Equity in the Classroom

Written by Rhonda Semple, this article originally appeared in the Summer 2016 edition of The Beacon.

September is welcomed by most academics with a mixture of excitement about the promise of new courses and fresh minds, and the resignation that not all (or any) of our great new assignments will work as planned and that the grading will keep us way too busy to do as much writing as we’d like.

Alongside those mixed emotions arrive additional yearly events. While we had an Equity Advisor – a position that has been quietly vacant since last Spring – that person would suggest to Faculty that we include a statement of support in our syllabi for creating an equitable learning environment in our classrooms. In the past couple of years this practice of advocating for classroom equity is seemingly more formally supported by our institution as evidenced by the fact that the reminder is now sent out by administrators – at first by our respective Deans and latterly through the office of our A-VP and Provost. Certainly CAUT and our own union support policies of Equity and Inclusion.
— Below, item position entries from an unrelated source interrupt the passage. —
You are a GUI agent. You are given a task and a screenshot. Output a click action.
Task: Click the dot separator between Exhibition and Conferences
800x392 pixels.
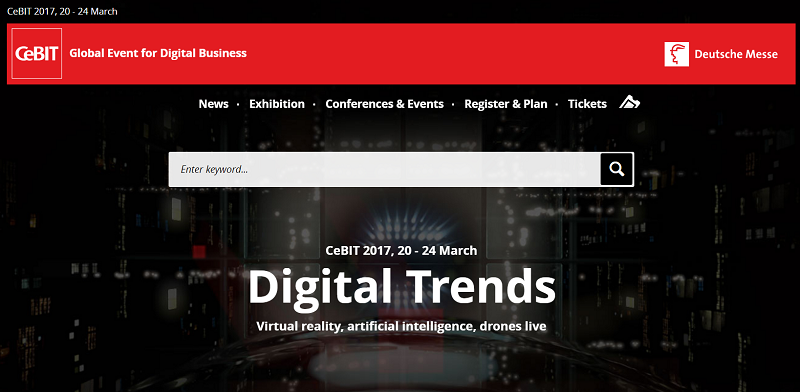click(314, 105)
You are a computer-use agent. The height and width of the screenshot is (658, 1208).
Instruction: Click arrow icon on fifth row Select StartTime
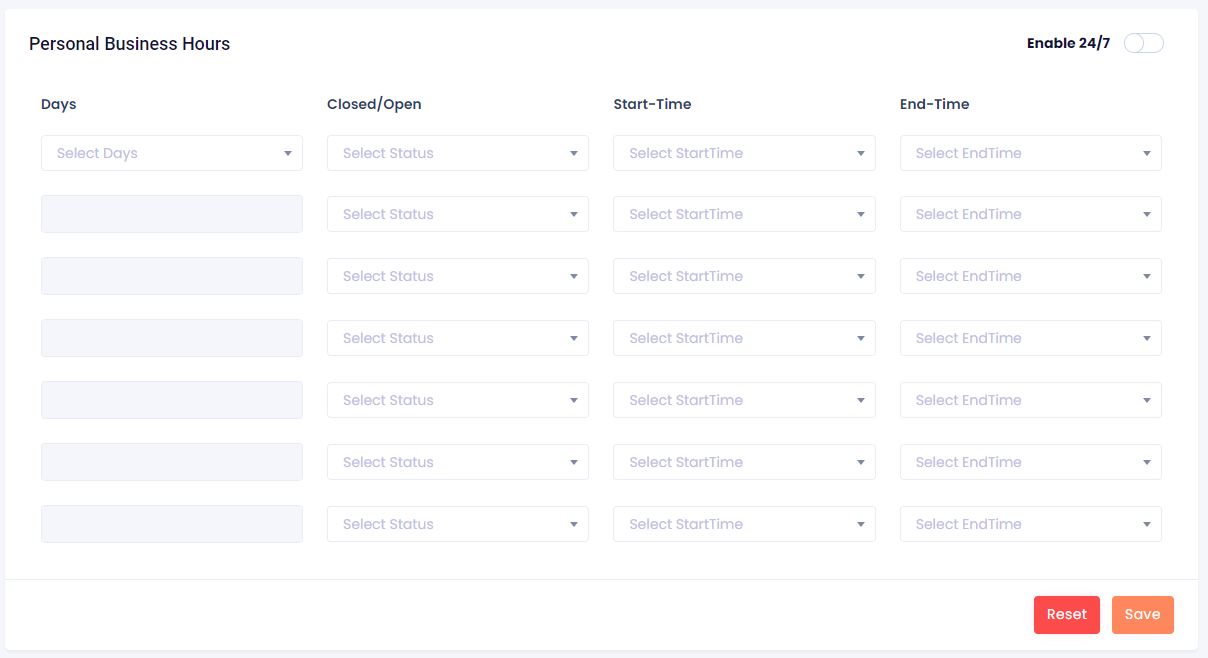(860, 400)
Supporting Equity demands that we not reify any one point of view but it in no way proposes that we instead either uncritically ignore difference or accept all perspectives equally. It does acknowledge that when we sharpen the tools of our respective disciplines with diverse cultural and individual perspectives we develop richer understandings of the sort of complex and important questions that deserve to be asked. As a historian it is clear that the inclusion of race, gender and class analysis over the past 50 years has enhanced, not replaced the important arguments made by the political, military and religious historians that dominated past practice. A recent article in The Atlantic offers evidence drawn from several studies that female science students continue to have to out-perform their male peers to achieve recognition for their work, and that the fewer female instructors that teach them also face systematic biases in their evaluations.

And this matters in institutions of higher learning. Acknowledging the various perspectives our students bring to our classrooms is no threat to thinking; not only can we still dig in and ask tough questions, but in fact we benefit from the opportunity of hearing each other, and hearing difficult challenges to deeply held values. As Joanne Tompkins argued at our teaching workshop a few days ago, what a learning space constructed on equitable principles does is create a ‘safe space’ where ‘unsafe ideas’ can be explored – where students can respectfully recognize and acknowledge that privilege – of race, ability, gender – and the lack of privilege impacts all aspects of life and learning. It will be uncomfortable, but ideally we can move past ‘judging’ that reality and focus on understanding it and reshaping it. It will be uncomfortable, but model open enquiry and be prepared to be challenged and to meet the challenge. By that we teach, and through that we all learn.

What might this look like? One of most simple yet meaningful acts you can adopt is to have students tell you their names at the beginning of class rather than you reading out their names from the class list. Doing so this year evened the playing ground in terms of my pronunciation of names, and it avoided me ‘outing’ any student that may have or may be in the process of transitioning, or that might gender-identify in a manner I might not immediately recognize. Ask students to let you know which personal pronouns you should use for them. This might matter to only one student in ten years of teaching (I bet there’s more but you don’t know) but for that person your choice could be profound.[1]


1 As I wrote this I was influenced by the storm of reaction to the letter John Ellison, Dean of Students at University of Chicago, wrote to incoming students refuting the value of ‘safe spaces’.